# WHAT IS REQUIRED
As the answer, set down the lines below from the one containing "This screenshot has height=784, width=1542." through the one containing "Click the Select", exactly and inclusively, and no others.

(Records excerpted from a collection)
[Start of section]
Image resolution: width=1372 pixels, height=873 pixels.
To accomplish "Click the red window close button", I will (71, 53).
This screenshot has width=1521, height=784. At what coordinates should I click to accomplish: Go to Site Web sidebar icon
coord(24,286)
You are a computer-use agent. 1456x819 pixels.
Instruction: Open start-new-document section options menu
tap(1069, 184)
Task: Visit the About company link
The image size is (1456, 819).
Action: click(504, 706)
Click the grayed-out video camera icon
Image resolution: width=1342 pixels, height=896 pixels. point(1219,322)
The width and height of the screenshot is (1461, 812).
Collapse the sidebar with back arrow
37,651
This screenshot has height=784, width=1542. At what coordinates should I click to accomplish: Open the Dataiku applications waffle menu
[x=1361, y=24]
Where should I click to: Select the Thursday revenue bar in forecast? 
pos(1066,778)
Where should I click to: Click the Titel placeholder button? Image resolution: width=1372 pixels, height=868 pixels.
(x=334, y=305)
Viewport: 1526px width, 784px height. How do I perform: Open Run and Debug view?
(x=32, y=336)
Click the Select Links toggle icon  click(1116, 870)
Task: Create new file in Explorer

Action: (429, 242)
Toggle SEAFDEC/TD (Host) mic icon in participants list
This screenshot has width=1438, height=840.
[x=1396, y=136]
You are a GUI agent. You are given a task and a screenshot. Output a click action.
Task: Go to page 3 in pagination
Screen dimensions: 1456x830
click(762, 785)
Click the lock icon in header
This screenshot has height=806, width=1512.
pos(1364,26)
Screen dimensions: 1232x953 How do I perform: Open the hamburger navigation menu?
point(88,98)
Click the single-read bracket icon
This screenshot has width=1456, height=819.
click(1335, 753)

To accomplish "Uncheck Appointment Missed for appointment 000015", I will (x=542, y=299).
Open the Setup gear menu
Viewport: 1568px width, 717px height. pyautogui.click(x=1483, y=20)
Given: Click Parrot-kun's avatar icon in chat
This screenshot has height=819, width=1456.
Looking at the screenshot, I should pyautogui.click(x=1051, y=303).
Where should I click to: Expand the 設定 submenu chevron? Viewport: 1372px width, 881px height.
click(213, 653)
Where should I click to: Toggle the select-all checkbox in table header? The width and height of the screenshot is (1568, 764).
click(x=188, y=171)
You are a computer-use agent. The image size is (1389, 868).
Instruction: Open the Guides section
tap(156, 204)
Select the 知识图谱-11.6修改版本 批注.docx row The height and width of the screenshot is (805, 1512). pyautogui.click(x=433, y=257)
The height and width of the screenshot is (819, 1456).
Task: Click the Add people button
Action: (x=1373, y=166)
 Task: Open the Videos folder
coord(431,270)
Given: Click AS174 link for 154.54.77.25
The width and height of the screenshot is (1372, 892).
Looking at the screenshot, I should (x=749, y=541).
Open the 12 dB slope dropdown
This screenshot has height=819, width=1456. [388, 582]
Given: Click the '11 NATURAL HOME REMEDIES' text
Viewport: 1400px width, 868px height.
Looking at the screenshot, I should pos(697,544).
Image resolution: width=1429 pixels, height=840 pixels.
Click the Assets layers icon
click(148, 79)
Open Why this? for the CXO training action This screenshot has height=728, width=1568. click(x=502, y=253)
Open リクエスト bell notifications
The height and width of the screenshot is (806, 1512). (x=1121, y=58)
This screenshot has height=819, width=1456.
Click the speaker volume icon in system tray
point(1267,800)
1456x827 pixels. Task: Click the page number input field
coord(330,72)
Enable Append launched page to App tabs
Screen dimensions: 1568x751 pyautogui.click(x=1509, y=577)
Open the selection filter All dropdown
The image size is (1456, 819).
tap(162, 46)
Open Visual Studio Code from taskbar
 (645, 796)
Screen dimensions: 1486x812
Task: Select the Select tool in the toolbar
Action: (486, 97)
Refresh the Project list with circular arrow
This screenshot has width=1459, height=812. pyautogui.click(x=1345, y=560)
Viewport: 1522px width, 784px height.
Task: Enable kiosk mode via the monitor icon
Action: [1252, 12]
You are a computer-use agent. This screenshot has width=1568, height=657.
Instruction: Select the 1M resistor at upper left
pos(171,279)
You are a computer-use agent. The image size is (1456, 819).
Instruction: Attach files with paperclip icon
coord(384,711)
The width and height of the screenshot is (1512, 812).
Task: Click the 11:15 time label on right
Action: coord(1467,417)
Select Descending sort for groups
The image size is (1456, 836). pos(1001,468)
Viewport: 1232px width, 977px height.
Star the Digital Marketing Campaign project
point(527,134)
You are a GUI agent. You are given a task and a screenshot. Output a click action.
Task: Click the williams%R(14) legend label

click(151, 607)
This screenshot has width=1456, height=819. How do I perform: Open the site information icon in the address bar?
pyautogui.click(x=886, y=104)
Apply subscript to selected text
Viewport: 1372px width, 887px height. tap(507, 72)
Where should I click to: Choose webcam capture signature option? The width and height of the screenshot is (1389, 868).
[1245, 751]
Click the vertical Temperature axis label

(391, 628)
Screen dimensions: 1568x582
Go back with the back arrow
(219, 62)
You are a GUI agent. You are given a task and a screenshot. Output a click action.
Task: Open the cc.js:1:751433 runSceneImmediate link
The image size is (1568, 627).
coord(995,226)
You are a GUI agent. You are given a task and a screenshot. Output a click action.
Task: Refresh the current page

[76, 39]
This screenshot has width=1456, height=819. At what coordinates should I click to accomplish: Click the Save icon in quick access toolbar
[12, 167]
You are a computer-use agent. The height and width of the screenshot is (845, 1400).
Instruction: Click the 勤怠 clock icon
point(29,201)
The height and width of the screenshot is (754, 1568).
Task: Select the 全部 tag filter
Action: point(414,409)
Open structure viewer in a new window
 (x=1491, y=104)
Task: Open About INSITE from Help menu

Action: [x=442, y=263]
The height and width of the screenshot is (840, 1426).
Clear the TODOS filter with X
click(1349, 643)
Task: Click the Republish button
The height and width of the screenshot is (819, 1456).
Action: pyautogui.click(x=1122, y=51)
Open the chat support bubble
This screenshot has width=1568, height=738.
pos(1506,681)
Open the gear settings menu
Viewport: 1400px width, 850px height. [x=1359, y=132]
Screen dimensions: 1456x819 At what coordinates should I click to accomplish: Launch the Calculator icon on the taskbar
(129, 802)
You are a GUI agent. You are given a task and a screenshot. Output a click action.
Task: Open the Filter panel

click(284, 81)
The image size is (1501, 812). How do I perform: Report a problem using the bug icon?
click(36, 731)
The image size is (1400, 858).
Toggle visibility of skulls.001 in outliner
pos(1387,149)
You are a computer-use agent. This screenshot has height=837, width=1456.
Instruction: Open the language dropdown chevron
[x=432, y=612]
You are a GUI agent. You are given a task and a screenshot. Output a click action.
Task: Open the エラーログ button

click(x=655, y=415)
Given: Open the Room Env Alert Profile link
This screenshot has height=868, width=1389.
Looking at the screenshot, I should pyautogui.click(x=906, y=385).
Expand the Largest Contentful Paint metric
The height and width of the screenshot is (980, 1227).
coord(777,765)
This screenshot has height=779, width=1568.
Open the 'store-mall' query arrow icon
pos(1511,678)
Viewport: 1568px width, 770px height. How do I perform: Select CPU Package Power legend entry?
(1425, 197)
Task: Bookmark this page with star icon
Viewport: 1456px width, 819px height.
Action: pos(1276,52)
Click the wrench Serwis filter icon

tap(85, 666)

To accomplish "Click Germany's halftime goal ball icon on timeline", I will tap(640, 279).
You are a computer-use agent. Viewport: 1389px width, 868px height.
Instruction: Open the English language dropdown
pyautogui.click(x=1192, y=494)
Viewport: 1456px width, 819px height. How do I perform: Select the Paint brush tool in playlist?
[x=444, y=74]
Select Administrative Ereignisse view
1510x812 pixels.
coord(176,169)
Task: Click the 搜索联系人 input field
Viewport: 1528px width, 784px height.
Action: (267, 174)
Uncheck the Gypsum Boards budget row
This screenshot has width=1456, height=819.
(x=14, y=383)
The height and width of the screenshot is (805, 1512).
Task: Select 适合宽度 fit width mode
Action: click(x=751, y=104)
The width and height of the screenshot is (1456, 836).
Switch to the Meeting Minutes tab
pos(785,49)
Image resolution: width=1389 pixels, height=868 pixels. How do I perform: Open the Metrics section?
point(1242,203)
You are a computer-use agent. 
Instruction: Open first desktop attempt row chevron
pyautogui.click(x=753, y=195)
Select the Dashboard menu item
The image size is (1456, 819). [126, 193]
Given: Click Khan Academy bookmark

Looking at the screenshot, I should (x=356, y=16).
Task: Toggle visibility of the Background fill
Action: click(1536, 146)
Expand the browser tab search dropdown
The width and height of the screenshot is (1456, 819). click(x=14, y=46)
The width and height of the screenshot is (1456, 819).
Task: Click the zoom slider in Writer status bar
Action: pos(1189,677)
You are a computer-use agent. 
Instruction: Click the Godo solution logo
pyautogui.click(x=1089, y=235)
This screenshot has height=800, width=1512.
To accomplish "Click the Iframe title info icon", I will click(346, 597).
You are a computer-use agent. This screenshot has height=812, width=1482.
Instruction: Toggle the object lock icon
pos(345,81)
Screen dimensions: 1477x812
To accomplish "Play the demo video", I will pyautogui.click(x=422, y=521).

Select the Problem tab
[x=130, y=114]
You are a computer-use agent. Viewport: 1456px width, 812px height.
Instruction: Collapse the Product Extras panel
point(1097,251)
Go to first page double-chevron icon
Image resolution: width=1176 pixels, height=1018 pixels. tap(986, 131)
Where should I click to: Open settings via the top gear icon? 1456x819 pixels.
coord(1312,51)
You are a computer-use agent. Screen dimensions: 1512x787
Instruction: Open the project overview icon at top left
[End of section]
# THE COMPLETED TASK
This screenshot has height=784, width=1542. At what coordinates should I click to accomplish: Open the Dataiku applications waffle menu
[x=1361, y=24]
Where should I click to: Select the Thursday revenue bar in forecast? 
pos(1066,778)
Where should I click to: Click the Titel placeholder button? Image resolution: width=1372 pixels, height=868 pixels.
(x=334, y=305)
Viewport: 1526px width, 784px height. How do I perform: Open Run and Debug view?
(x=32, y=336)
Click the Select Links toggle icon  click(1116, 870)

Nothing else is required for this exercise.